Now, we see that $H\vert 0\rangle = -\frac{i\omega}{2}[x,p]\vert 0\rangle = \frac{\omega}{2}\vert 0\rangle$. In other words, the ground state energy being non-zero is synonymous with the commutator $[x,p]$ not being zero.

However, I think this is not as important as people make it out to be because a constant shift in the Hamiltonian is entirely meaningless in quantum mechanics. The same physical system can be described by the Hamiltonian $H=\omega a^\dagger a$ and then the energy eigenvalue for the ground state would be zero.

Edit

A constant shift in the energy is completely irrelevant for the simple reason because it amounts to the overall phase of the state which is known to be unphysical.

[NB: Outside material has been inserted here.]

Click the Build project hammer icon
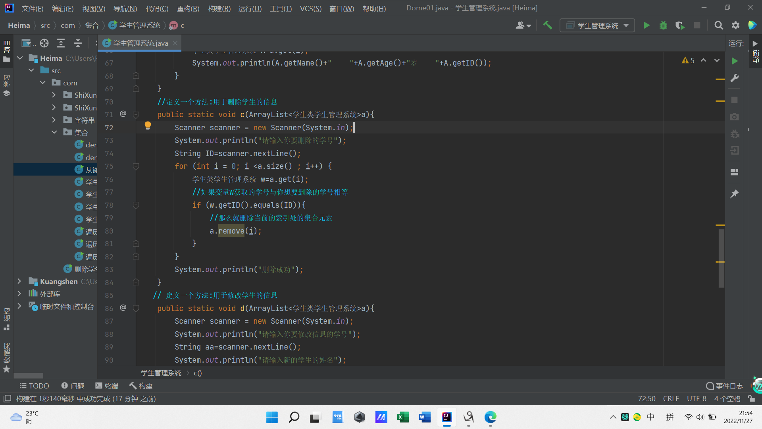762x429 pixels. tap(548, 25)
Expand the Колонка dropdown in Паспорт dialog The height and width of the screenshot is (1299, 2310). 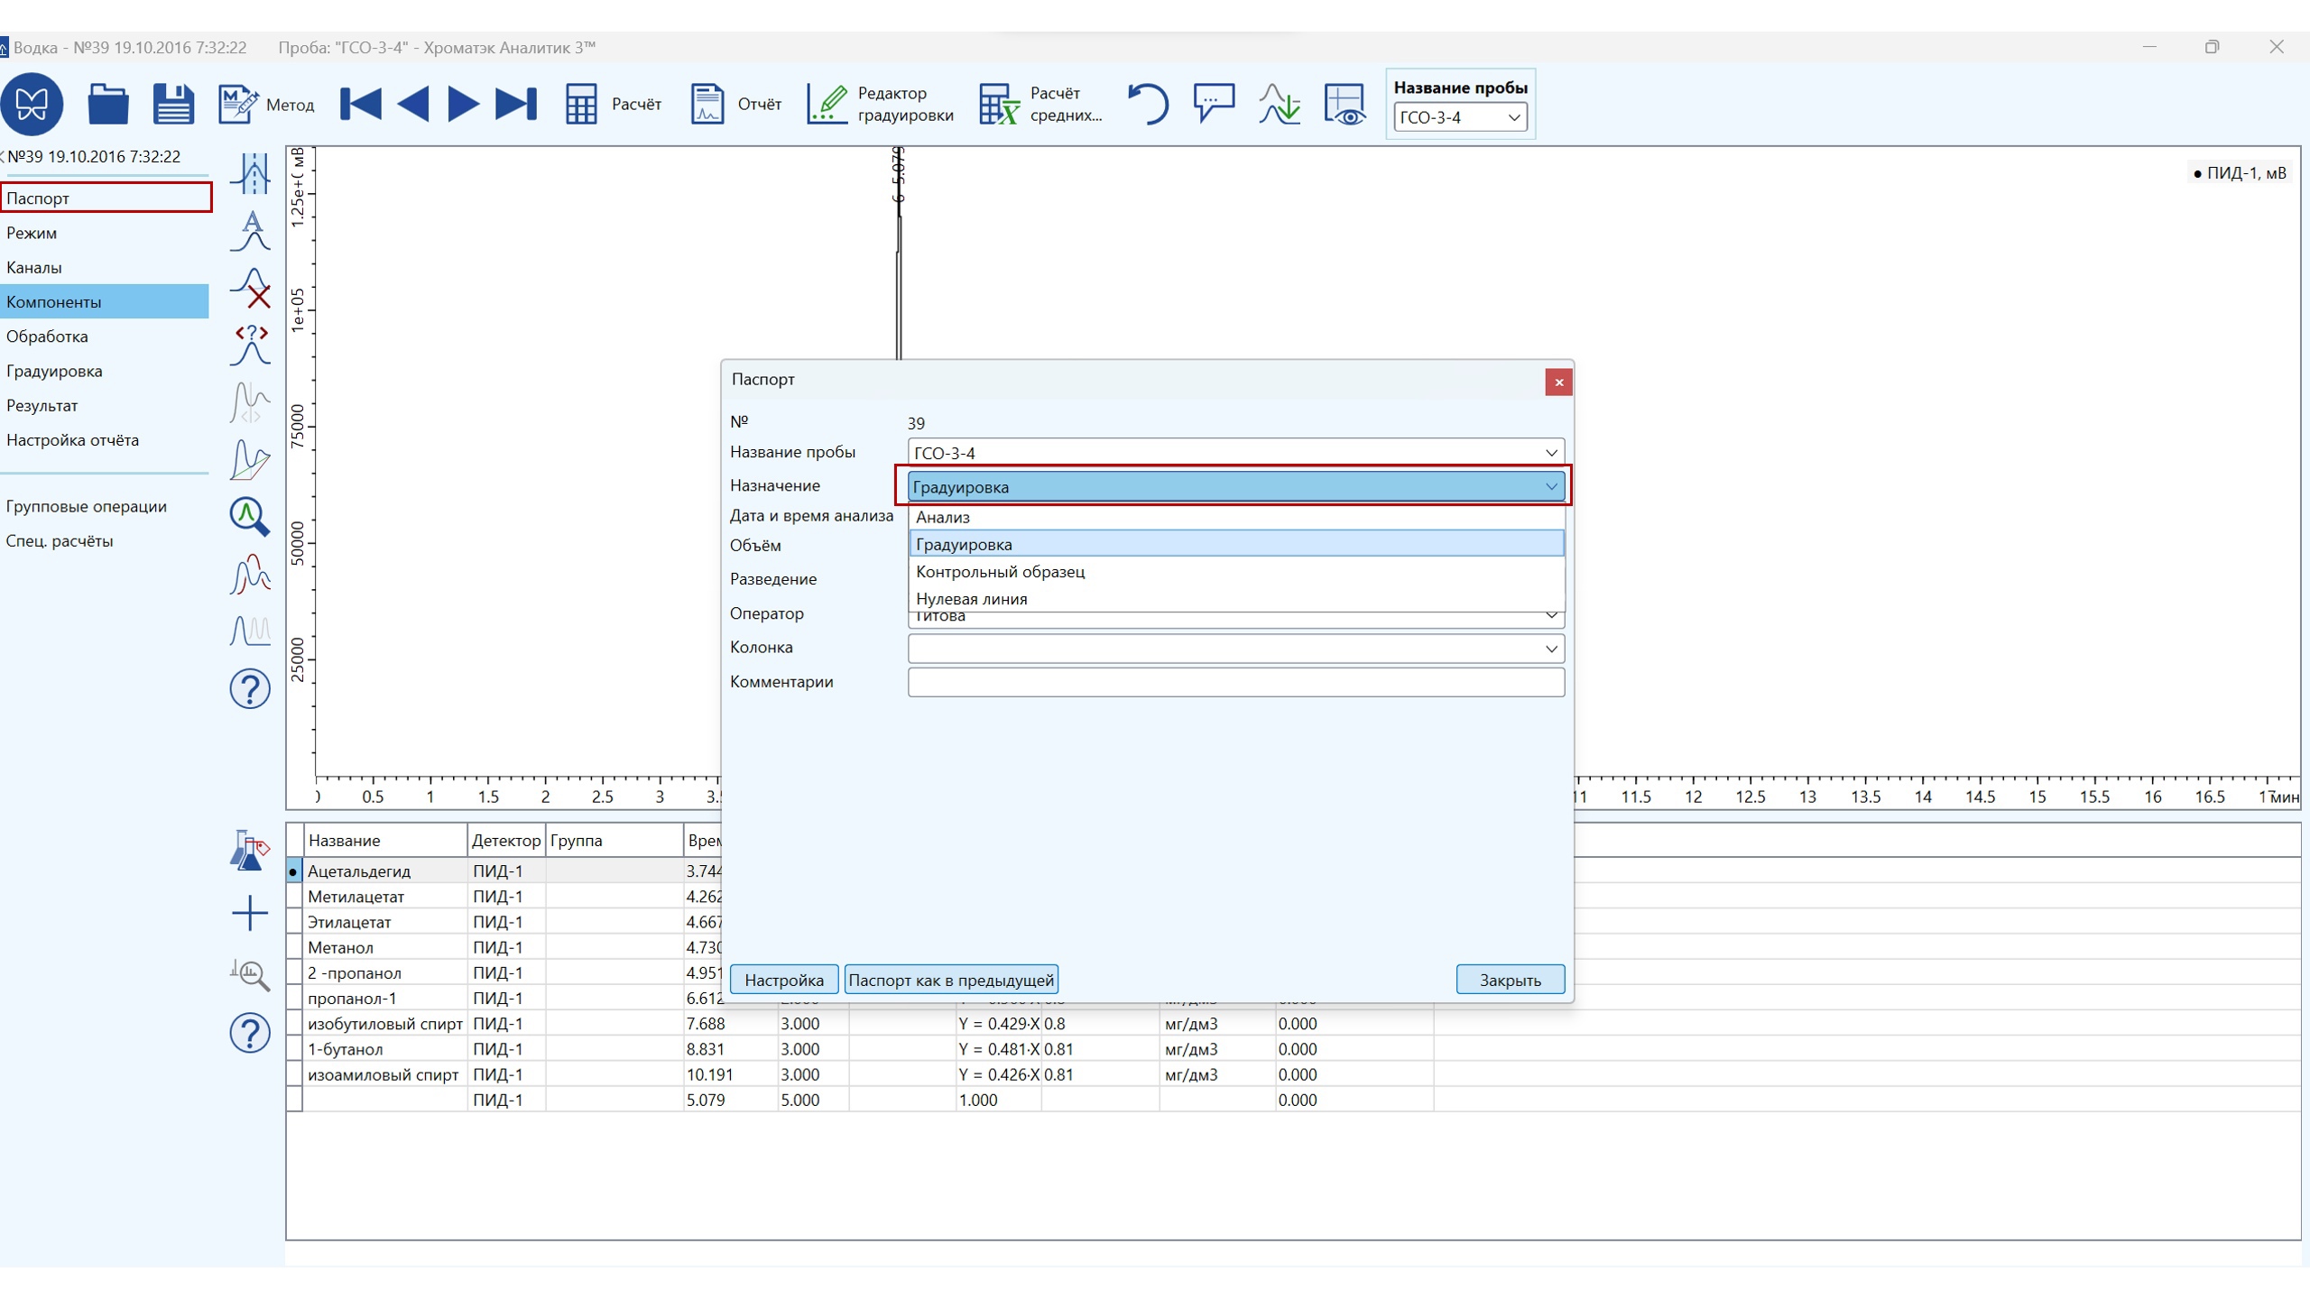(1550, 649)
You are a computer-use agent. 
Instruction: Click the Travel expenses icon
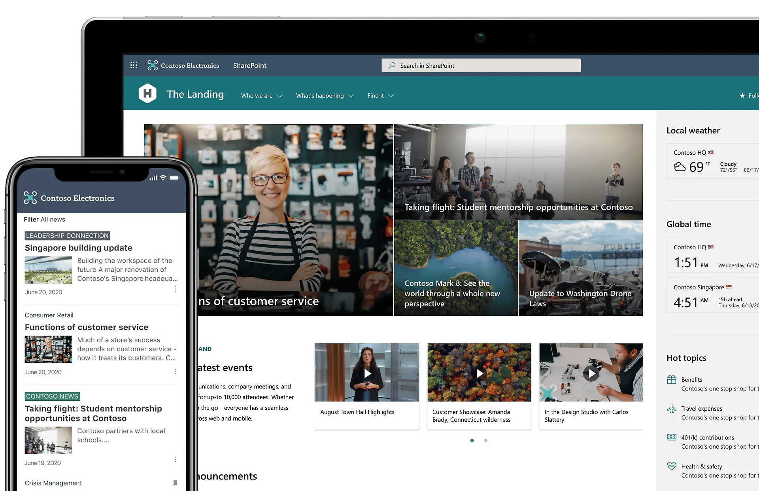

Let's consider a generic state $\vert \psi \rangle = \sum_n \vert E_n\rangle \langle E_n\vert \psi\rangle$. Now, its time evolution would be given by \begin{align} \vert \psi(t)\rangle &= \sum_n e^{-iE_nt}\vert E_n\rangle \langle E_n\vert \psi\rangle\\ &= \sum_n e^{-i(\tilde{E}_n+E_0)t}\vert E_n\rangle \langle E_n\vert \psi\rangle\\ &= e^{-iE_0t}\sum_n e^{-i\tilde{E}_nt}\vert E_n\rangle \langle E_n\vert \psi\rangle \end{align}

where $\tilde{E}_n\equiv E_n - E_0$ is the redefined energy. Thus, we see can always redefine the energy up to constant and it only adds to an overall phase -- not just in the case of energy eigenstates but also for a generic state.

Answer 3

The topic of the exact measure is discussed in the Quantum Mechanics Feymann's Lectures on physics :

[...] The question is whether the ideas of the exact position of a particle and the exact momentum of a particle are valid or not. The classical theory admits the ideas; the quantum theory does not. [...]

Thus, when you make a measurement the energy is not exactly defined, therefore, if you are in the case of the particle in a box, you cannot say for sure (when you make the measurement) that the particle is in the eigenstate with that energy eigenvalue.